The origins and influence of Jim, Mark Twain’s beloved yet polarizing literary figure
 
Mark Twain’s Jim, introduced in Adventures of Huckleberry Finn (1885), is a shrewd, self‑aware, and enormously admirable enslaved man, one of the first fully drawn Black fathers in American fiction. Haunted by the family he has left behind, Jim acts as father figure to Huck, the white boy who is his companion as they raft the Mississippi toward freedom.
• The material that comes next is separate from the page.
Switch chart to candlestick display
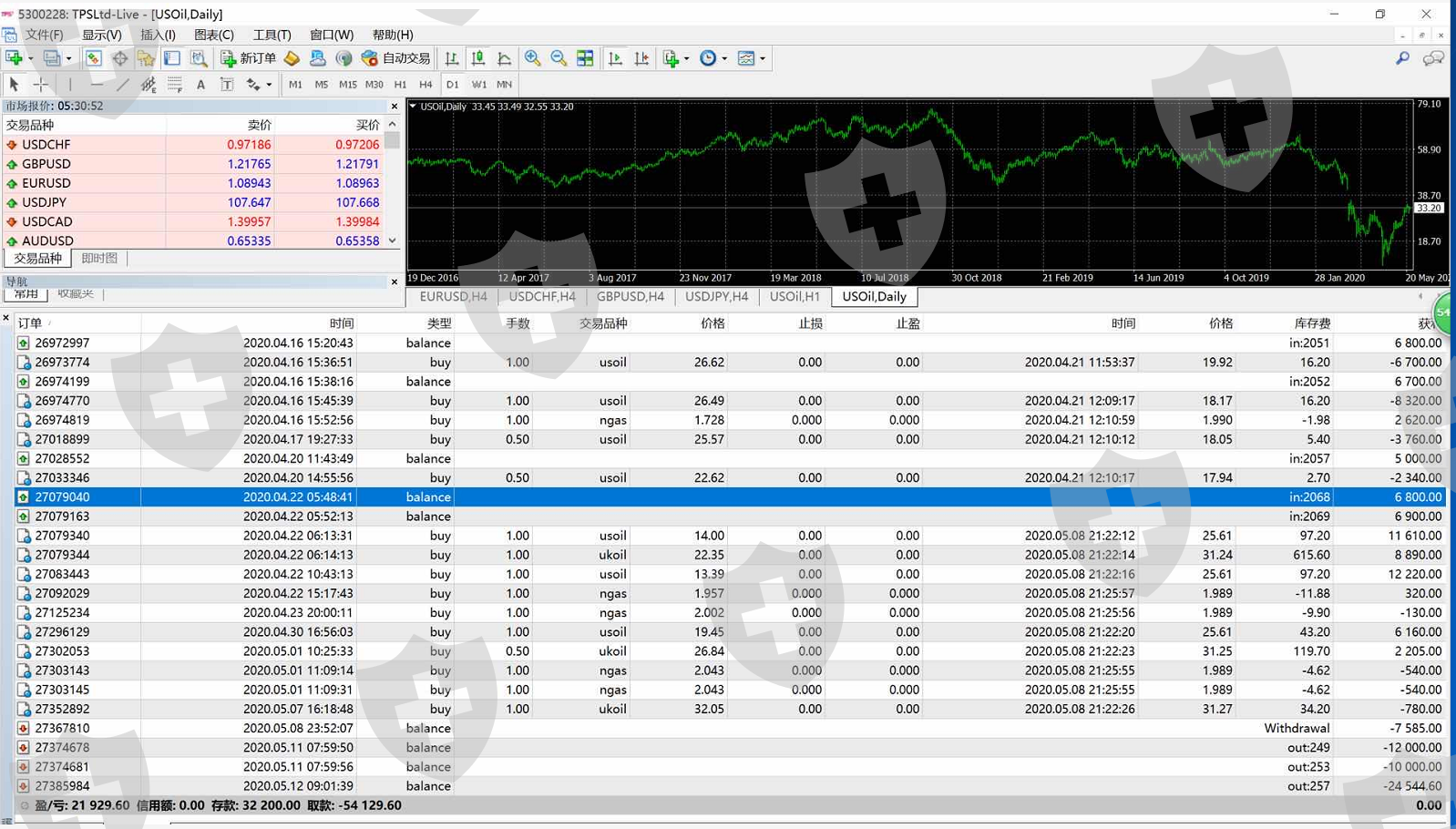Viewport: 1456px width, 829px height. coord(478,58)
Jim is also a highly polarizing figure: he is viewed as an emblem both of Twain’s alleged racism and of his opposition to racism; a diminished character inflected by minstrelsy and a powerful challenge to minstrel stereotypes; a reason for banning Huckleberry Finn and a reason for teaching it; an embarrassment and a source of pride for Black readers.
 
Eminent Twain scholar Shelley Fisher Fishkin probes these controversies, exploring who Jim was, how Twain portrayed him, and how the world has responded to him. Fishkin also follows Jim’s many afterlives: in film, from Hollywood to the Soviet Union; in translation around the world; and in American high school classrooms today. The result is Jim as we have never seen him before—a fresh and compelling portrait of one of the most memorable Black characters in American fiction.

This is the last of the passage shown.